Background: Clinical decision-making in healthcare often relies on unstructured text data, which can be challenging to analyze using traditional methods. Natural Language Processing (NLP) has emerged as a promising solution, but its application in clinical settings is hindered by restricted data availability and the need for domain-specific knowledge.

Methods: We conducted an experimental analysis to evaluate the performance of various NLP modeling paradigms on multiple clinical NLP tasks in Spanish. These tasks included referral prioritization and referral specialty classification. We simulated three clinical settings with varying levels of data availability and evaluated the performance of four foundation models.
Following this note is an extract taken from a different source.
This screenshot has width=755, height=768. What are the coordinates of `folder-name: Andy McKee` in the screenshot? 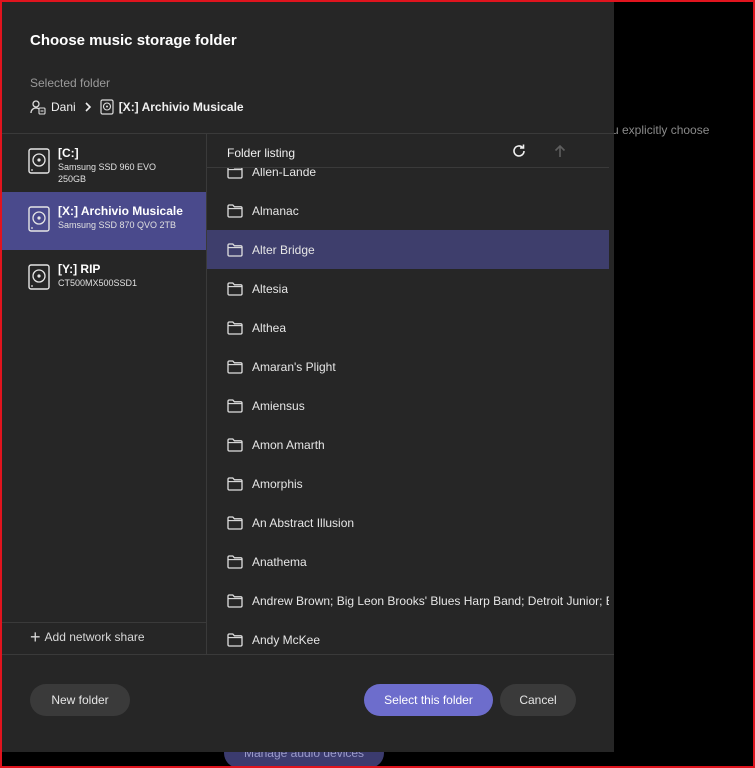 It's located at (286, 640).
Results: Clinical-specific pre-trained language models (PLMs) achieved the highest performance across tasks. For referral prioritization, Clinical PLMs attained an 88.85 % macro F1 score when fine-tuned. In referral specialty classification, the same models achieved a 53.79 % macro F1 score, surpassing domain-agnostic models. Continuing pre-training with environment-specific data improved model performance, but the gains were marginal compared to the computational resources required. Few-shot learning with large language models (LLMs) demonstrated lower performance but showed potential in data-scarce scenarios.
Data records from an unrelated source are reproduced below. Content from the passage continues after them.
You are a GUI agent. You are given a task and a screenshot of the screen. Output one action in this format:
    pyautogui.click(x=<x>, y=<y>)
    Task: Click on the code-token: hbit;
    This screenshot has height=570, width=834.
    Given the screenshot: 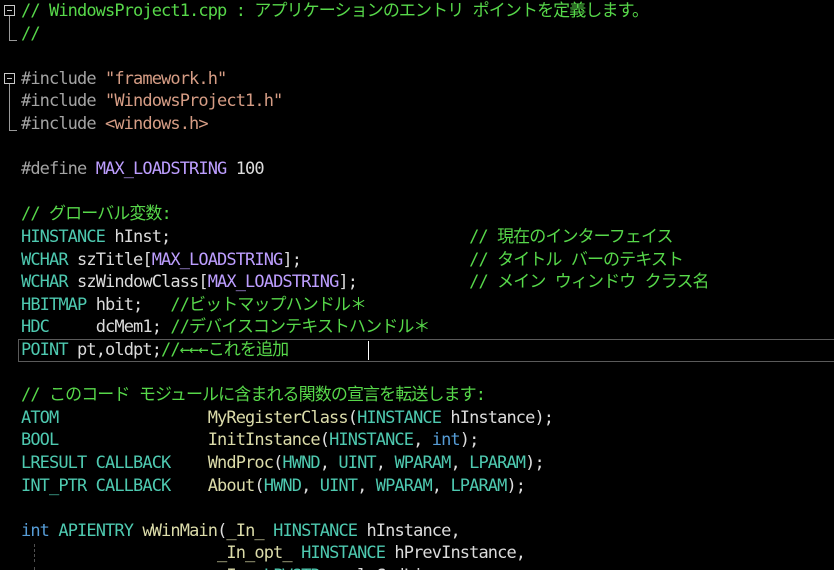 What is the action you would take?
    pyautogui.click(x=128, y=304)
Conclusions: Our study provides evidence-based recommendations for clinical NLP practitioners on selecting modeling paradigms based on data availability. We highlight the importance of considering data availability, task complexity, and institutional maturity when designing and training clinical NLP models. Our findings can inform the development of effective clinical NLP solutions in real-world settings.

查看原文本刊更多论文

NLP建模建议限制数据可用性在临床设置。

背景：医疗保健中的临床决策通常依赖于非结构化文本数据，使用传统方法分析这些数据可能具有挑战性。自然语言处理（NLP）已成为一种很有前途的解决方案，但其在临床环境中的应用受到有限的数据可用性和对特定领域知识的需求的阻碍。方法：通过实验分析，评估各种NLP建模范式在西班牙语多项临床NLP任务中的表现。这些任务包括转诊优先级和转诊专业分类。我们模拟了三种具有不同数据可用性水平的临床环境，并评估了四种基础模型的性能。结果：临床特异性预训练语言模型（PLMs）在跨任务中取得了最高的性能。对于转诊优先级，临床PLMs在微调后达到88.85%的宏观F1评分。在转诊专科分类中，相同模型的宏观F1得分达到53.79%，超过了领域不可知模型。继续使用特定于环境的数据进行预训练可以提高模型的性能，但与所需的计算资源相比，这种增益是微不足道的。使用大型语言模型（llm）的少量学习表现出较低的性能，但在数据稀缺的场景中显示出潜力。结论：我们的研究为临床NLP从业者提供了基于数据可用性选择建模范式的循证建议。我们强调在设计和训练临床NLP模型时考虑数据可用性、任务复杂性和制度成熟度的重要性。我们的研究结果可以为现实世界中有效的临床NLP解决方案的发展提供信息。
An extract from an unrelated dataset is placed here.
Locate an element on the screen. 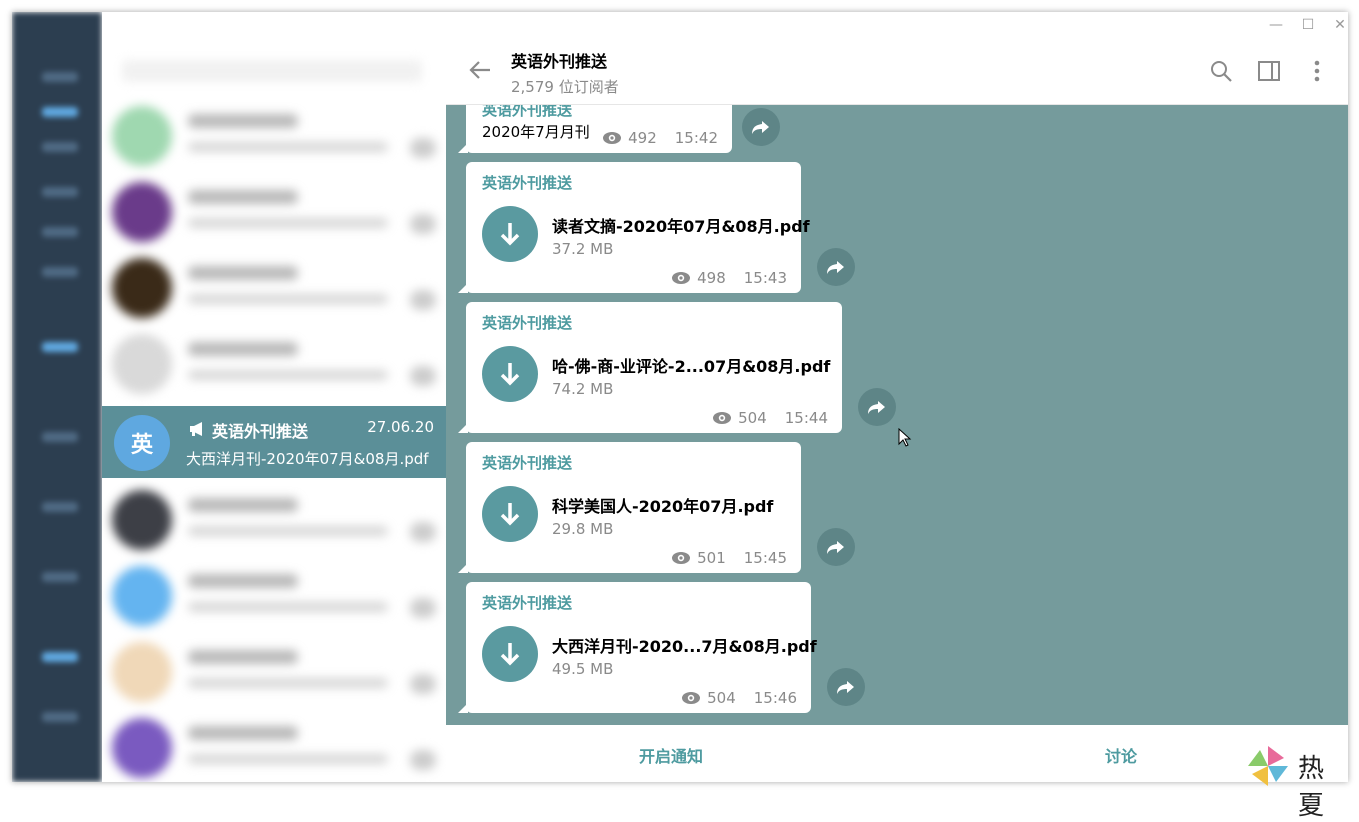  sidebar-toggle-icon is located at coordinates (1269, 71).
本文章由计算机程序翻译，如有差异，请以英文原文为准。

求助全文

约1分钟内获得全文求助全文

来源期刊

BMC Medical Informatics and Decision Making 医学-医学：信息

CiteScore

7.20

自引率

5.70%

发文量

297

审稿时长

1 months

期刊介绍： BMC Medical Informatics and Decision Making is an open access journal publishing original peer-reviewed research articles in relation to the design, development, implementation, use, and evaluation of health information technologies and decision-making for human health.